Note that data is not normalized in the data loader; normalization should be performed as part of each method. For ease of use, we provide a collection of common normalization functions in openproblems.tools.normalize.

Adding a new task

The task directory structure is as follows

opensproblems/
  - tasks/
    - task_name/
      - README.md
      - __init__.py
      - api.py
      - datasets/
        - __init__.py
        - dataset1.py
        - ...
      - methods/
        - __init__.py
        - method1.py
        - ...
      - metrics/
        - __init__.py
        - metric1.py
        - ...

task_name/__init__.py can be copied from an existing task.

api.py should implement the following functions:

check_dataset(AnnData adata) -> bool # checks that a dataset fits the task-specific schema
check_method(AnnData adata) -> bool # checks that the output from a method fits the task-specific schema
sample_dataset() -> AnnData adata # generates a simple dataset the fits the expected API
sample_method(AnnData adata) -> AnnData adata # applies a simple modification that fits the method API

For adding datasets, methods and metrics, see above.

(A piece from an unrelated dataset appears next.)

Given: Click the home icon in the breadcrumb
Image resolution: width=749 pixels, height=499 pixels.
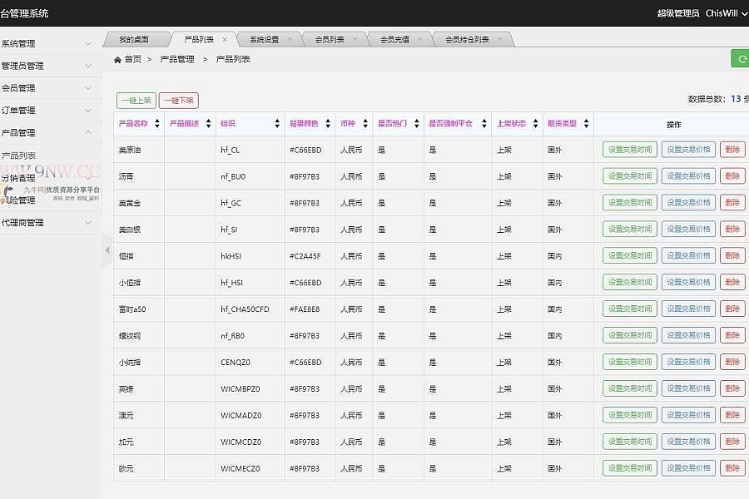Looking at the screenshot, I should (x=117, y=60).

Adding a new Docker container

Datasets, methods and metrics run inside Docker containers. We provide a few to start with, but if you have specific requirements, you may need to modify an existing image or add a new one. See the Docker README for details.

Code Style and Testing

singlecellopenproblems is maintained at close to 100% code coverage. For datasets, methods, and metrics, tests are generated automatically. For additions outside this core functionality, contributors are encouraged to write tests for their code -- but if you do not know how to do so, please do not feel discouraged from contributing code! Others can always help you test your contribution.

Code is tested by GitHub Actions when you push your changes. However, if you wish to test locally, you can do so with the following command:

cd SingleCellOpenProblems
pip install --editable .[test,r]
pytest -v

The test suite also requires Python>=3.7, R>=4.0, and Docker to be installed.

The benchmarking suite is tested by GitHub Actions when you push your changes. However, if you wish to test locally, you can do so with the following command:

cd workflow
snakemake -j 4 docker
cd ..
nextflow run -resume -profile test,docker singlecellopenproblems/nf-openproblems

The benchmarking suite also requires Python>=3.7, snakemake, nextflow, and Docker to be installed.

Code style is dictated by black and flake8 with hacking. Code is automatically reformatted by pre-commit when you push to GitHub.

Code of Conduct

We abide by the principles of openness, respect, and consideration of others of the Python Software Foundation: https://www.python.org/psf/codeofconduct/ and by the Contributor Covenant. See our Code of Conduct for details.

Attribution

This CONTRIBUTING.md was adapted from scikit-learn.